The image of men gently gliding across the lunar surface shines bright as moonlight in the mind of Southeast Missouri State University professor and astronomer Craig Joseph.
He was a teenager living in Canton, Ohio, when astronauts Neil Armstrong and Buzz Aldrin became the first men to walk on the moon on Sunday, July 20, 1969.
Twenty-five years later, Joseph still remembers the wonder of it all.
"I was just a dumb kid getting interested in science," he said.
Joseph recalled watching the moon walk on television, viewing the grand adventure through the eyes of the astronauts. "It almost felt like being there myself," he said.
As one who was reared on the "Star Trek" television series, the first moon walk sparked his interest in astronomy.
For many Cape Girardeau residents, the Apollo 11 moon walk was as unforgettable.
John Blue was editor of the Southeast Missourian newspaper at the time. "I remember watching it on TV and seeing Neil Armstrong step off the landing module," Blue said. "You saw it with awe, the fact that man could do something like this.
"It was just beyond imagination. It was science fiction come to life."
Blue's Southeast Missourian reported: "Lights burned late and the hazy glow of television sets beamed out from Cape Girardeau windows Sunday night as, by the thousands, residents hovered over their television sets to be an earthly part of man's landing on the moon."
The newspaper said there was little traffic on the streets that afternoon and evening, and rental of television sets was at a premium.
Appliance store owner Richard Flentge still recalls the heavy demand for televisions. "We probably rented out more than 100 TV sets. Everybody wanted to see the moon shot and the moon walk."
Linda Godwin was a student at Jackson High School. She and her parents watched the historic event from their Oak Ridge-area home. Twenty-two years later, Astronaut Linda Godwin traveled into space aboard the shuttle Atlantis.
Cape Girardeau attorney Rush Limbaugh was 77 years old when Armstrong stepped onto the moon's surface and said, "That's one small step for man, one giant leap for mankind."

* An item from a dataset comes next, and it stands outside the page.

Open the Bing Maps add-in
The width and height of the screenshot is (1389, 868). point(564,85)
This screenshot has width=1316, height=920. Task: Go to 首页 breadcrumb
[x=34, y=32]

Limbaugh, now 102, remembers watching the historic walk on television.
As a child growing up on a farm in the Sedgewickville area, Limbaugh could not have imagined that men would one day walk on the moon. "About the only thing I thought about was the man in the moon," he quipped.
Armstrong and Aldrin were only the first astronauts to leave their imprints on the moon's dusty surface. Ten others followed.
Joseph said the first moon walk was one of the defining moments of the 20th century and of human history. "I think the human race sort of came of age in the late 1960s," he said. "Before that time, we had been bound to the Earth.
"In July 1969, for the very first time, human beings set foot on a totally alien world and looked up into the sky and saw the Earth."
Joseph said the moon walk was a national goal, brought about by the Cold War with the Soviet Union.
The Soviets had the first satellite and the first man in space. The United States didn't want to be second best.
It took 420,000 workers, $24 billion and 21 manned space flights over eight years to get those first footsteps on the moon.
It also took seven astronauts' lives, three snuffed out in the Apollo 1 launch pad fire and four in plane crashes.
Joseph said nothing in the space program has captured the public's imagination like that of the first moon walk.
"It really saddens me that the space program now has really taken a down slide," he said. "It is just nothing like what it used to be."
Joseph said it would take a voyage to Mars for the space program to recapture the national excitement that resulted from man's first walk on the moon.
The excitement of the moon walk still echoes in the words written by Blue in an editorial on July 21, 1969: "A thousand years from now, so long as man exists, these pictures will be shown to succeeding generations. They were living history that will live forever. It was a day to remember. Who can ever forget it?"
MOONWALK AT A GLANCE
* Apollo 11 launched July 16, 1969 and splashed down on July 24.
* The Eagle landed on the Sea of Tranquility at 4:17 p.m. EDT on July 20.
* A record 500 million television viewers watched Neil Armstrong lift his left foot off the last ladder rung and lower it onto the lunar soil. The time was 10:56 p.m. EDT. Buzz Aldrin emerged minutes later.
* The astronauts unveiled on the moon a plaque that read: "Here men from the planet Earth first set foot upon the moon. July 1969, A.D. We came in peace for all mankind."
* It took 420,000 workers, $24 billion and 21 manned space flights to get those first footsteps on the moon -- six Mercury, 10 Gemini, five Apollo.